Повели Ваську к мировому судье, тот спрашивает: «А почему вы решили, что это Васька Косой?»
«Как почему?» — отвечают братья и излагают свое совместное «умозаключение». «Интересная логика, — говорит судья, — ну да ладно. Что вот в этой коробке?»
«Квадратная коробка», — сказал отец. «Значит, в ней круглое», — сказал младший. «Круглое — значит, оранжевое», — сказал средний. «Оранжевое — ясен корень, что апельсин», — сказал старший.
Судья достал из коробки апельсин и сказал, задумчиво глядя на Ваську: «Косой, блин, верни им корову!»
Выделим особенности русского «акта мышления».

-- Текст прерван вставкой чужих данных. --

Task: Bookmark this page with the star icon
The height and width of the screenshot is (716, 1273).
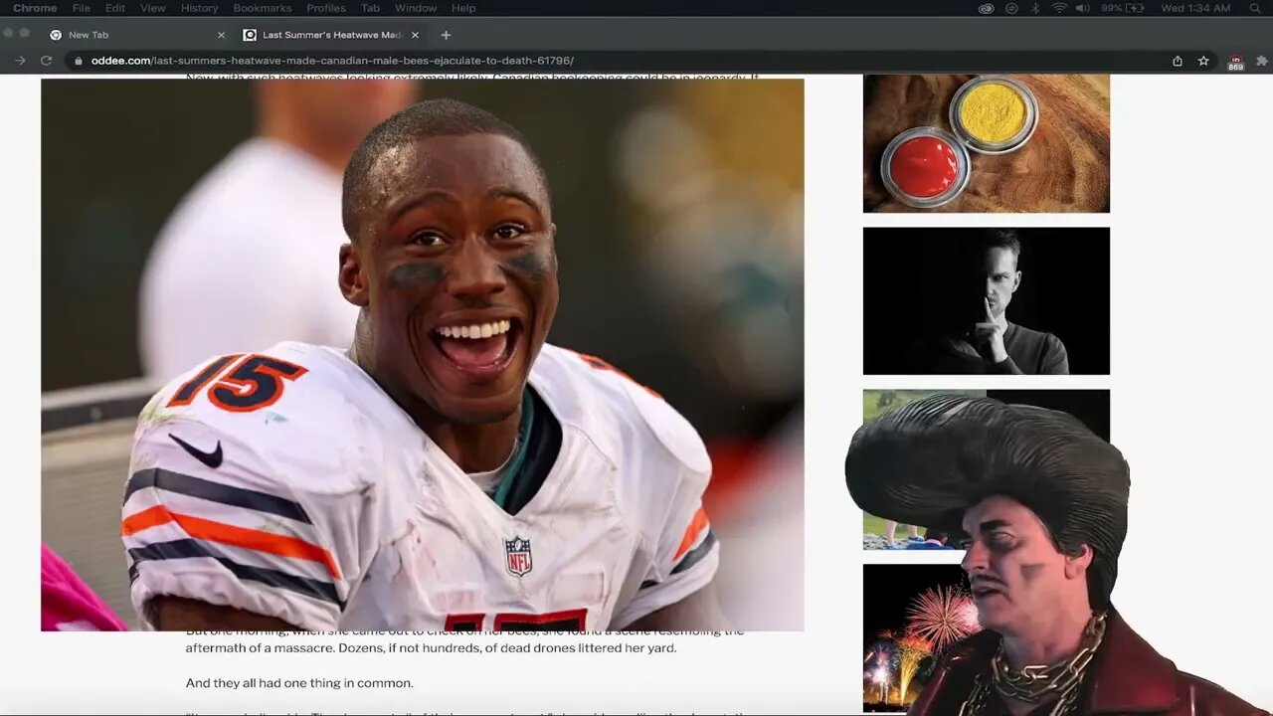Action: 1203,61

Это серия «мыслей», внешне вроде бы не увязанных в рас-суждение. Мысли нижутся в цепочку, поданные в совместном рас-суждении, в диалоге, каждый момент движения мыслей и их сцепления можно проверить и оспорить. Три брата — субъекты коллективного суждения — представлены как персонифицированные последовательности самого суждения; отец дает «установку» — он озвучивает пресуппозиции (его роль — в описании видимого, данного для слушающих притчу). Впрочем, большая посылка в каждом фрагменте рассуждения в принципе отсутствует, а предыдущее высказывание для последующего служит как бы средним членом умозаключения. Катахрезы и металепсисы — опущенные и предполагаемые моменты мысли, — пронизывают всю последовательность мысли, которая явным образом не фиксируется, потому что формальная сторона дела никого не интересует. Пресуппозиции всюду предметны, так что мысль постоянно отталкивается от фактов, которые хорошо известны субъектам рас-суждения. Важен результат, который и выдает старший сын в момент, когда и без него уже всё понятно. Цепочка невнятных бормотаний, основанных на неясных умозаключениях и на незаметных фактах, дала результат в виде правильного ответа.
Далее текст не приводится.